Младший кузен Аким, десятилетий ребенок, усаженный — по случаю летнего приволья — за один стол со взрослыми, болтал ногами и слишком сильно дул в блюдечко, отчего чай разливался. Тетушки всполошенно кудахтали, обучая беспечного Акима хорошим манерам; добрая Варя улыбалась чуть сонно, не столько Акиму, сколько «вообще»: теплому дню, пылкому боку начищенного самовара, ерундовой болтовне Мишеля. А над левой бровью Вареньки чуть подрагивала родинка, и Мишель понимал, что сходит с ума.

— Вот удивительное свойство чая, — говорил Мишель, тоже невольно принимаясь, в такт Акиму, качать ногой (бабушка Арсеньева, по счастью, этого не заметила), — что если разлить его на бумагу, она делается коричневой. А в Китае есть и зеленый… И вот представьте, кузина (и бабушка), китайские модницы пользуют чай для притирания лиц.

— Неужто тоже зеленые становятся? — попалась бабушка Арсеньева (возможно, из желания угодить внуку, но может быть, и по простодушию).

— Басурманы, одно слово! — подтвердил Мишель, подражая кому-то из московских легковерных старушек.

Аким расхохотался неприлично и был выведен из-за стола, а Варя, еще раз дрогнув родинкой, проговорила:

— Вечно ты выдумаешь! Никакие не зеленые — в Кунсткамере в Петербурге есть портреты…

— Да, — перебил Мишель очень дерзко и сделал подвиг: вскинул на Варю взгляд и поглядел на нее прямо, в упор, — и на тех портретах у всех на лице слой пудры в палец толщиной, а зубы черные…

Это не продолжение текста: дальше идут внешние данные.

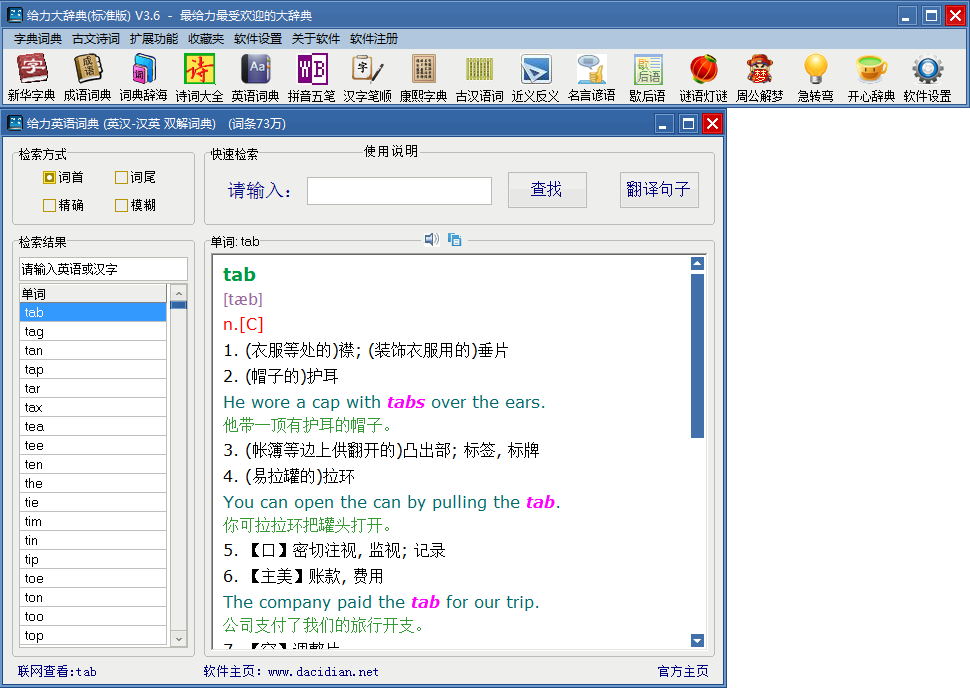Open the 康熙字典 icon
Viewport: 970px width, 688px height.
pos(423,70)
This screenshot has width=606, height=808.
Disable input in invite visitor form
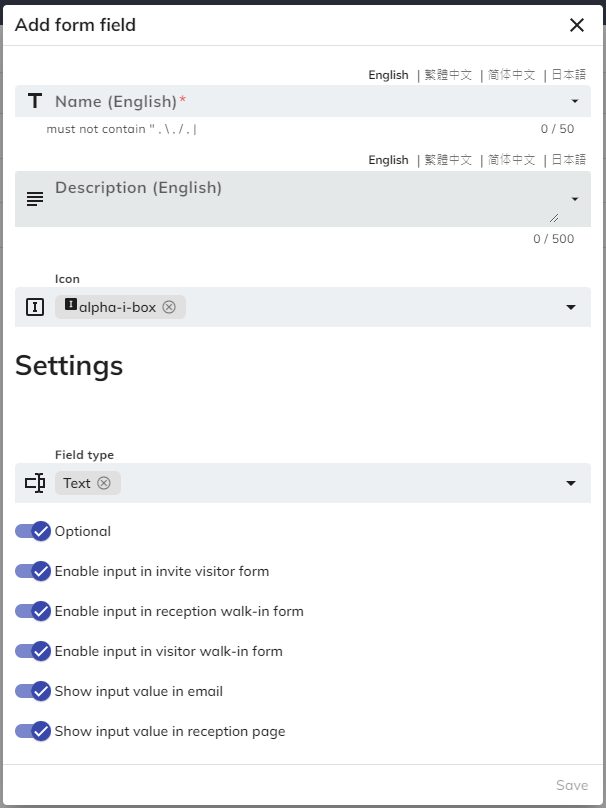[33, 571]
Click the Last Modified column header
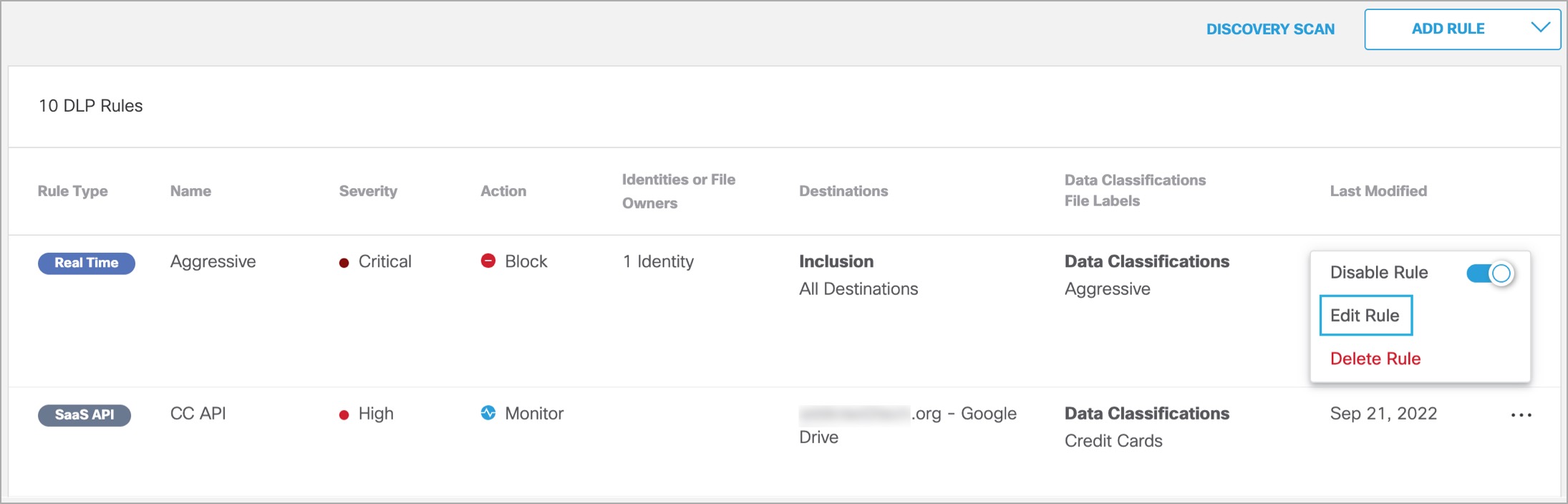Image resolution: width=1568 pixels, height=504 pixels. tap(1378, 191)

— Ой! — пугались легковерные московские старушки.

— Это потому, что они гнилые, а чтобы не видно было, что гнилые, то и здоровые зубы замазывали черной краской… и когда пили чай, то краска с зубов растворялась и чай тоже делался черным…

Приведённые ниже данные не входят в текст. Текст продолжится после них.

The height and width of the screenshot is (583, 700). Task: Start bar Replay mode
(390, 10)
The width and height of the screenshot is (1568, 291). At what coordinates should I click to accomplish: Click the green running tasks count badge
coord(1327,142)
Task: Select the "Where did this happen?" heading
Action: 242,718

Бабушка Арсеньева чуть стукнула ложечкой о стол, и Мишель чутким музыкальным слухом мгновенно уловил этот сигнал — прекратить, но остановиться уже не мог…

Он даже сам себя понимал сейчас с трудом — язык молол невесть что, помимо разума; там, в далекой, сумрачной, инквизиторской Испании, происходили сразу все шекспировские пьесы, самые ужасные и кровавые, какие только можно вообразить.

Медленно ударял колокол, звук его плыл по знойному воздуху, раскаляя и еще более сгущая его; колокол, предвестник несчастья! Белые камни, впитавшие жар полуденного солнца, окружены слабым дрожанием воздуха. В окне мелькнул тонкий профиль, окутанный черной кружевной мантильей, вдруг стала заметна — и тотчас пропала узкая ручка. Толстые густые решетки лежат на окне без стекол, дурманяще пахнут тяжелые розы.

«Ее» Мишель видел, хоть и сквозь преграды, но довольно отчетливо: ее чувственный рот и девственный взор словно бы противоречили друг другу; под навесом мантильи сокрыта была родинка, но Мишель знал о ее присутствии.

И постоянно рядом с «нею» присутствовал «он». «Его» Мишель видеть не мог — зато хорошо ощущал все его чувства и побуждения. Отвергнутый миром стройный юноша — должно быть, он нехорош собой… или нет, напротив, чрезвычайно хорош, в испанском духе, с тонким нервным лицом, с горящим роковым черным взором… Найденыш, безродное созданье, осмелившееся полюбить…

Острая боль пронзала сердце Мишеля. Игла была столь тонкой, что не оставляла ни следов, ни раны, даже кровь не проступала, но боль — боль была почти невыносимой, до крика.